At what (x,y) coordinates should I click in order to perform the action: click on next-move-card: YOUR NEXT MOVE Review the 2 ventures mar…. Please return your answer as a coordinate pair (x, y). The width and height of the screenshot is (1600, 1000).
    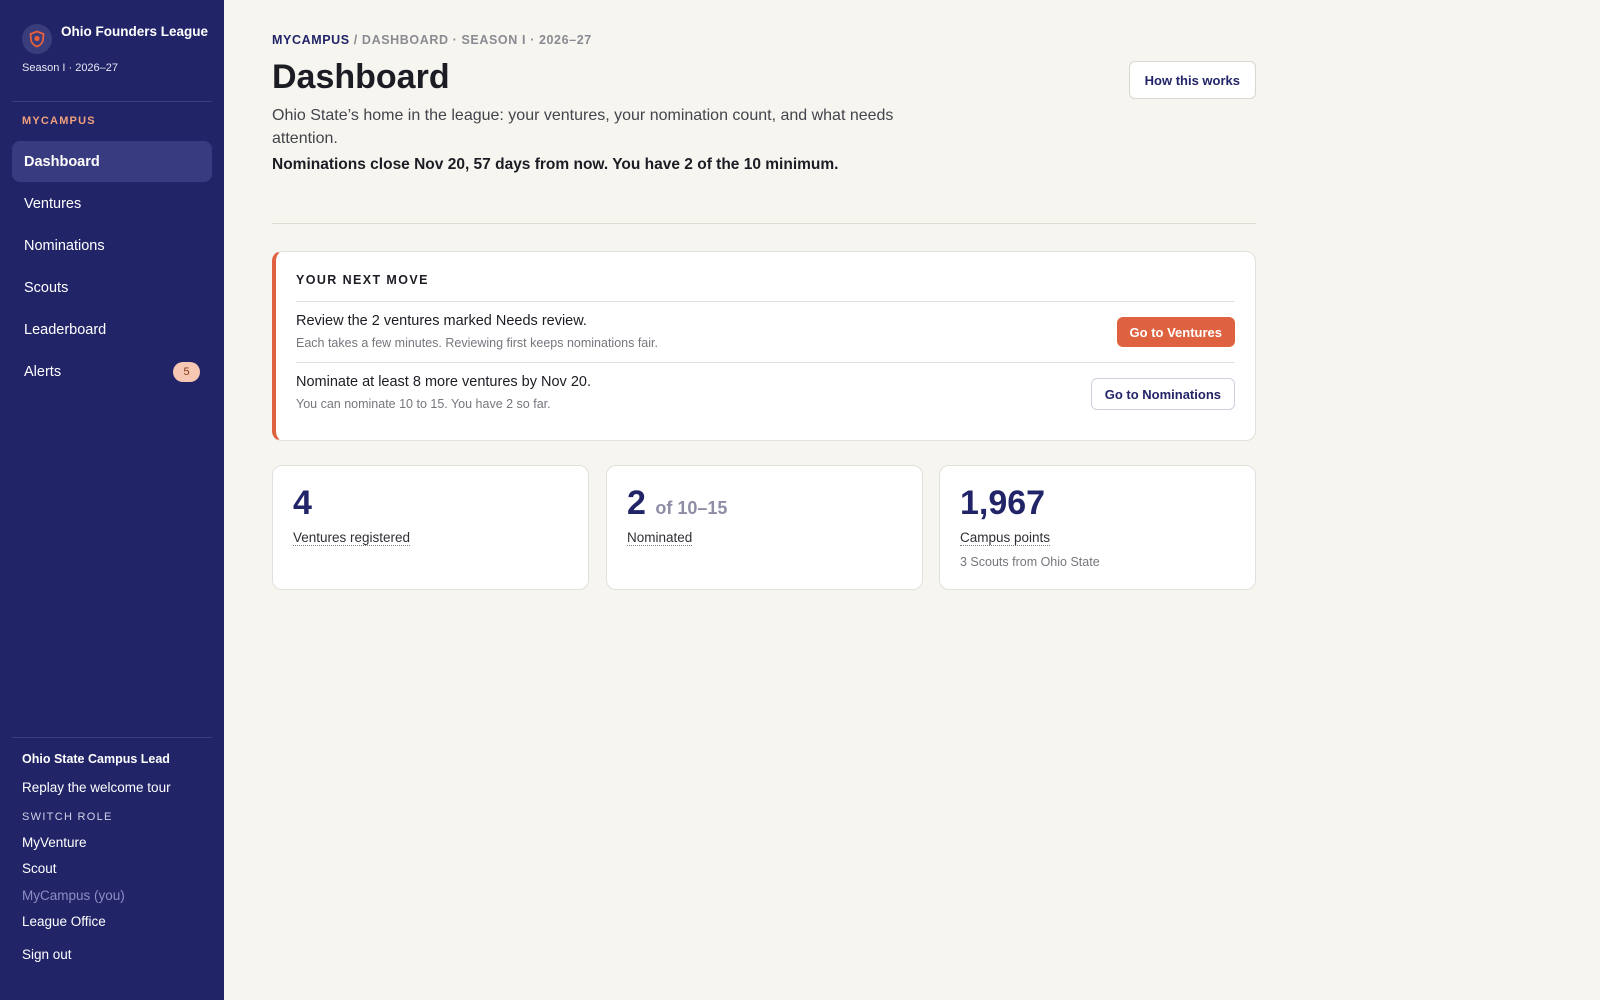
    Looking at the image, I should click on (764, 346).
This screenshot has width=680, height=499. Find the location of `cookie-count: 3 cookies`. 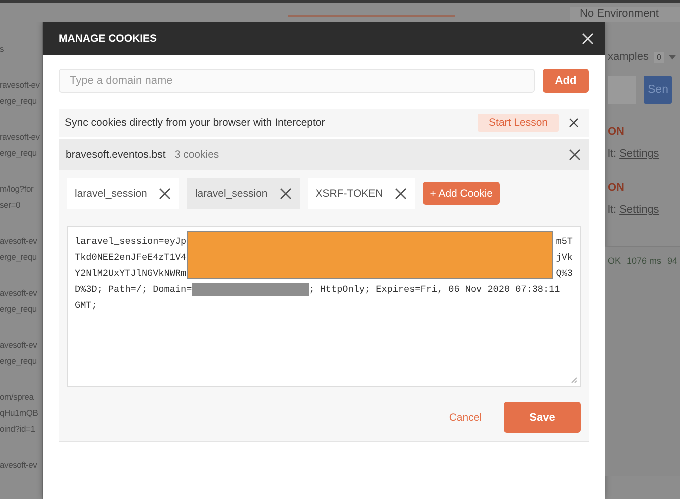

cookie-count: 3 cookies is located at coordinates (197, 154).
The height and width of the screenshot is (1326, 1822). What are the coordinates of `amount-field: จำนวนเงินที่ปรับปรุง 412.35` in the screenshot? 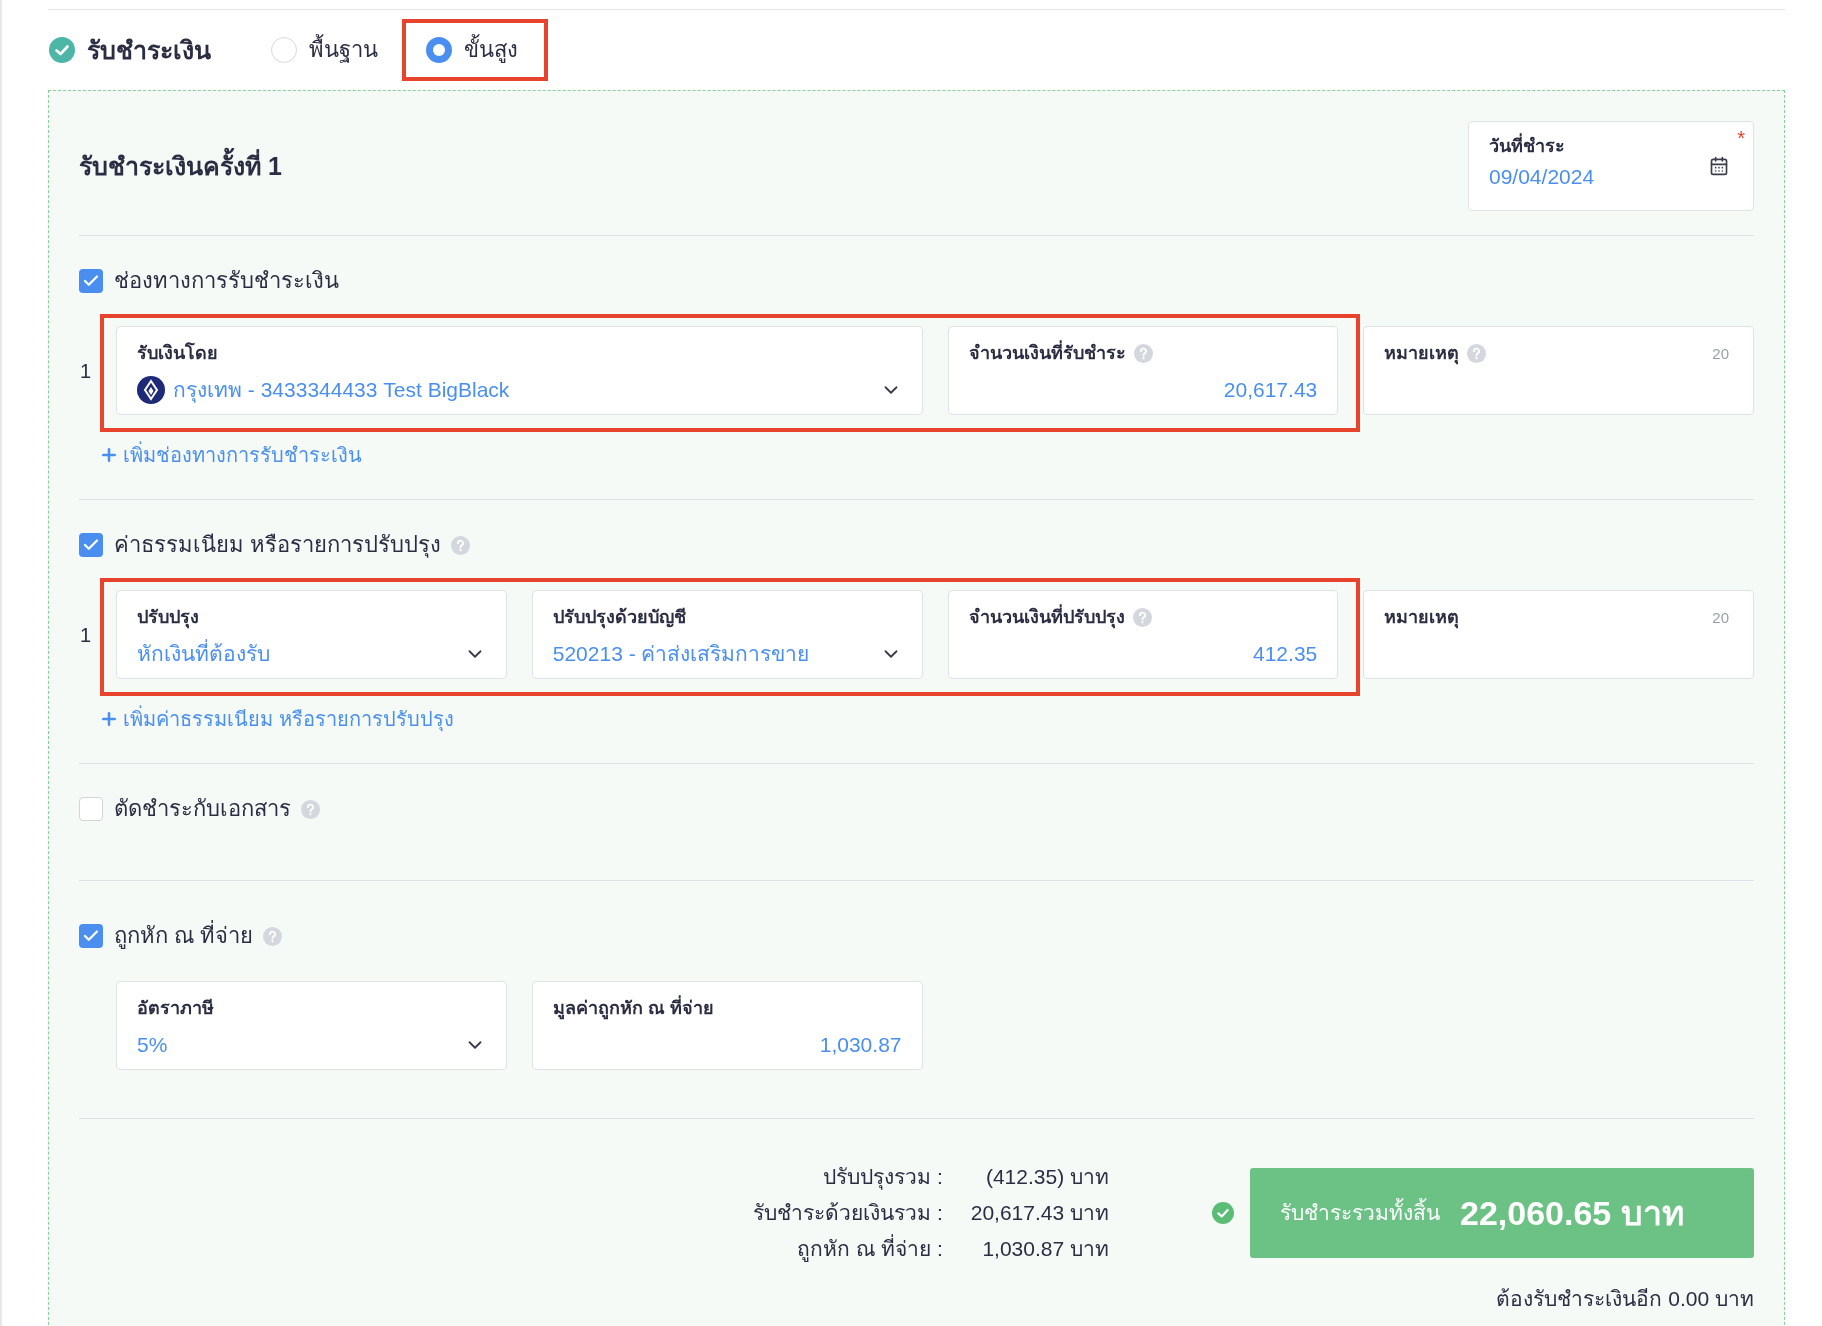 It's located at (1143, 634).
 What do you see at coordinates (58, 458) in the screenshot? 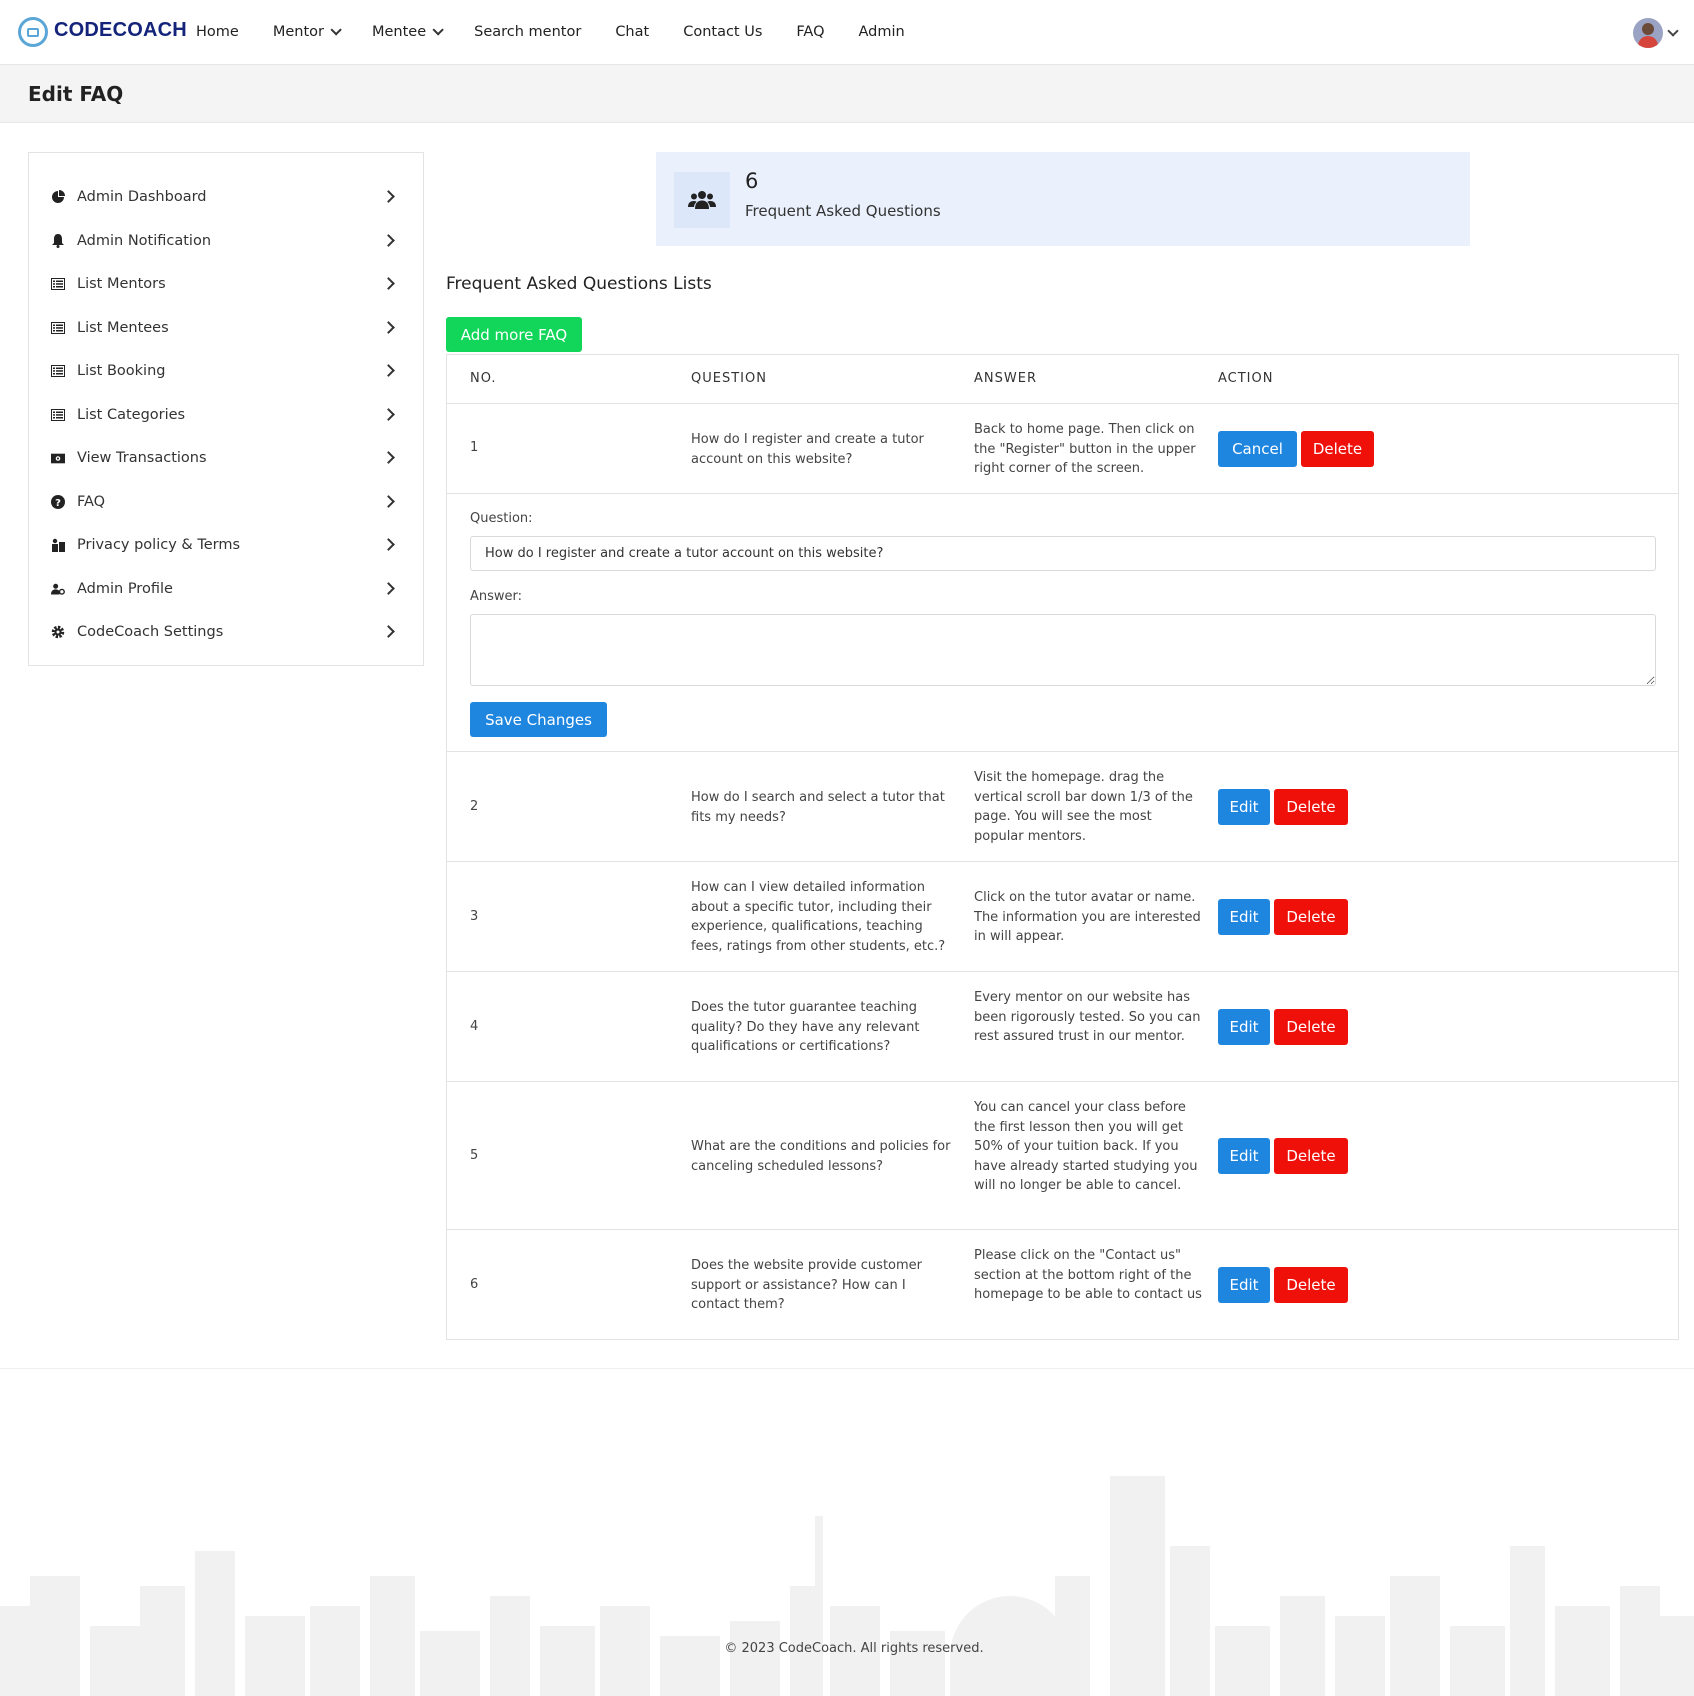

EXERCISE AIM:
Please show every line of the records above that contains the word "click", with case counting.

EXERCISE SOLUTION:
At what (x,y) coordinates should I click in order to perform the action: click on next-move-card: YOUR NEXT MOVE Review the 2 ventures mar…. Please return your answer as a coordinate pair (x, y). The width and height of the screenshot is (1600, 1000).
    Looking at the image, I should click on (764, 346).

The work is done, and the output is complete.